# Bandbreitenbegrenzung ???



## -a-l-e-x- (20. Februar 2010)

Ich will mir nen Handyvertrag zulegen, wo man auch im Internet mit surfen kann. Nun hab ich schon mal bei vodafone geguckt und mir auch schon einen Tarif ausgesucht.
Dort steht irgendwas von Bandbreitenbegrenzung 200 MB??????
Kann mir jemand erklären was das ist?


----------



## Iceananas (20. Februar 2010)

-a-l-e-x- schrieb:


> Ich will mir nen Handyvertrag zulegen, wo man auch im Internet mit surfen kann. Nun hab ich schon mal bei vodafone geguckt und mir auch schon einen Tarif ausgesucht.
> Dort steht irgendwas von Bandbreitenbegrenzung 200 MB??????
> Kann mir jemand erklären was das ist?



Wahrscheinlich ist das wie bei alle anderen Verträgen auch, dass wenn du ein Traffic überschreitest, die Geschwindigkeit gedrosselt wird. Statt HSDPA hast du dann nur noch ein paar niedliche kilobit die sekunde, sprich GPRS Geschwindigkeit. 200 MB ist doch arg wenig, das würde ich an einem Tag vollkriegen 
Bei sog. UMTS "Flats" ist es leider immer so, bisher gibt es noch keine echte Flatrate. Die Drosselgrenze ist in der Regel 1 bis 3 Gbs, die in der Regel reichen, aber von 200MB würde ich die Flossen lassen, das ist einfach Verarsche.


----------



## pixelflair (20. Februar 2010)

Iceananas schrieb:


> Wahrscheinlich ist das wie bei alle anderen Verträgen auch, dass wenn du ein Traffic überschreitest, die Geschwindigkeit gedrosselt wird. Statt HSDPA hast du dann nur noch ein paar niedliche kilobit die sekunde, sprich GPRS Geschwindigkeit. 200 MB ist doch arg wenig, das würde ich an einem Tag vollkriegen
> Bei sog. UMTS "Flats" ist es leider immer so, bisher gibt es noch keine echte Flatrate. Die Drosselgrenze ist in der Regel 1 bis 3 Gbs, die in der Regel reichen, aber von 200MB würde ich die Flossen lassen, das ist einfach Verarsche.



wo lebst du?

ich hab ne 200mb flat auch beim Handy und das reicht massig  mehr als 150mb hatte ich noch nie mit surfen auf websites die viel MB brauchen.. und regelmäßig Twitter & co.. 

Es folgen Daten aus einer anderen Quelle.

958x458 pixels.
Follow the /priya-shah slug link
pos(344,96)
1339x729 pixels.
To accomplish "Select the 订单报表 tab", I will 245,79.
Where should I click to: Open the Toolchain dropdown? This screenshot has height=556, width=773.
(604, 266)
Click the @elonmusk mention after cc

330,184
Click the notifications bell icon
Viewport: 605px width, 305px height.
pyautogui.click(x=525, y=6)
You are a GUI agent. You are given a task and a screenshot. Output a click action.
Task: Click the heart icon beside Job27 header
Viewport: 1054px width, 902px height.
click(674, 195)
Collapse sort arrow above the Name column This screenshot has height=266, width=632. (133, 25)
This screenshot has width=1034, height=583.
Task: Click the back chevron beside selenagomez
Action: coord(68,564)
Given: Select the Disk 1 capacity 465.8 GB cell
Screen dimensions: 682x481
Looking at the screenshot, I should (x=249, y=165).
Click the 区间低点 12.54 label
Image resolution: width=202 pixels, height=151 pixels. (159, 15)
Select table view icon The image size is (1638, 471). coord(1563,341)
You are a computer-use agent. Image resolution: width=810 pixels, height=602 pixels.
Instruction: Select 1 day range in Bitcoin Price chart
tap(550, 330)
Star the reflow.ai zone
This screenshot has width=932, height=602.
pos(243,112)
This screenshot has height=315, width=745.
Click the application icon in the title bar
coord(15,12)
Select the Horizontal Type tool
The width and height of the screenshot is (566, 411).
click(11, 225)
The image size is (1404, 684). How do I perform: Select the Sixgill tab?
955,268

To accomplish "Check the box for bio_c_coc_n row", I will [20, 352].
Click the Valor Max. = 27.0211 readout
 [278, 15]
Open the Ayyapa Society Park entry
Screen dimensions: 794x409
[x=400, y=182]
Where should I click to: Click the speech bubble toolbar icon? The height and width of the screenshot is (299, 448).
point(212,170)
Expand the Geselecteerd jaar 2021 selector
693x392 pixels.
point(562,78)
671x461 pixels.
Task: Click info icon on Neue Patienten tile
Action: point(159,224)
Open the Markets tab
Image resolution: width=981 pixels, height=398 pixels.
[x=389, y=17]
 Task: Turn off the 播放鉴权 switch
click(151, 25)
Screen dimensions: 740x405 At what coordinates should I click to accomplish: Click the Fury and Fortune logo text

für PC mag 200mb wenig sein, aber für handy nit..


----------



## Iceananas (20. Februar 2010)

sky2k4 schrieb:


> wo lebst du?
> 
> ich hab ne 200mb flat auch beim Handy und das reicht massig  mehr als 150mb hatte ich noch nie mit surfen auf websites die viel MB brauchen.. und regelmäßig Twitter & co..
> 
> für PC mag 200mb wenig sein, aber für handy nit..



Für Emails checken und facebook hätte eine ISDN-Leitung auch gelangt. Liegt wohl am anderen Surfstil, aber wenn man ein Smartphone mit großem Display hat möchte ich auch hier und da mal z.B. ein Video aus dem Netz streamen, da bekomme ich wie gesagt auch 200mb am tag voll.


----------



## Player007 (20. Februar 2010)

Hier haste 1GB frei: T-Mobile Handytarif Combi Flat M Friends

Musst halt schauen, ob dir das Wert ist 

Gruß


----------



## Herbboy (21. Februar 2010)

Wer Videos und Musik im Internet konsumiert, oder wirklich SEHR viele Bilder, hat die 200MB schnell weg. Wer nur mailt, unaufwendige websites aufruft usw., kommt damit locker aus.


----------